The privately held company, part of the Octopus Energy Group, now has more than three million customers, ranking it the fifth largest energy retailer in the UK after Centrica's British Gas, OVO Energy, E.ON, and EDF's EDF Energy.

Octopus posted an operating loss of nearly 85 million pounds last year, compared to a loss of nearly 50 million in 2020, which it said reflected continued re-investment.

After taking out customer acquisition costs and exceptionals, the loss was around 1 million pounds, it added.

Natural gas and power prices in Europe have spiked this year as economies reopened from COVID-19 lockdowns and high demand for liquefied natural gas in Asia pushed down supplies to Europe.

More than 25 British suppliers have collapsed since the start of 2021 due to rising wholesale gas and power prices, poor forward power sales hedging and because a price cap prevented them from passing on rising costs to customers, forcing millions of households to be passed onto new suppliers.

"The company expects to incur around 100 million pounds of losses as it absorbs the impact of the energy crisis on behalf of customers," Octopus Energy Group said in a statement.

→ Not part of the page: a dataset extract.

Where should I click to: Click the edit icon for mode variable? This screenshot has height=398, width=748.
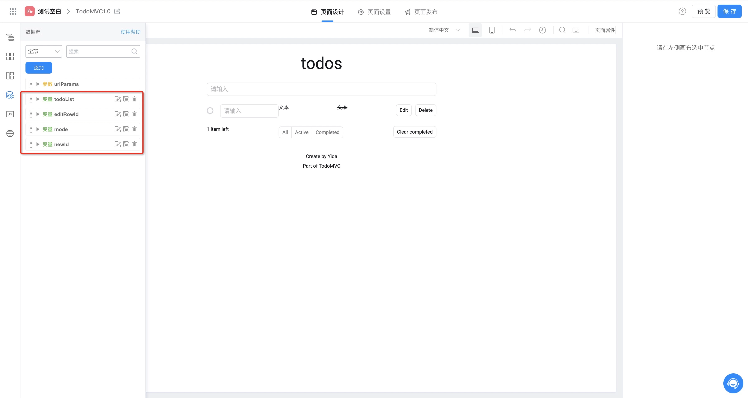[118, 129]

Octopus Energy Ltd, which supplies gas and renewable electricity, said it follows a sophisticated hedging policy, making forward commitments for power and gas delivery for each customer that is acquired or renewed onto a fixed price contract.

Traditional suppliers hedge their customers' needs well in advance, but some of the smaller players avoided that strategy to give them greater price flexibility to try to profit from arbitrage between wholesale and retail prices.

Octopus Energy Group, backed by Octopus Investments, said it halved its operating loss across the group to 31 million pounds last year from of 63 million pounds in 2020.

The group's revenues increased by 62% year-on-year to 2 billion pounds due to energy supply growth and licensing from its software and technology platform, Kraken.

It also said it has acquired Plüm énergie, a French start-up firm which currently looks after almost 100,000 energy accounts, from retail customers and large companies to local authorities.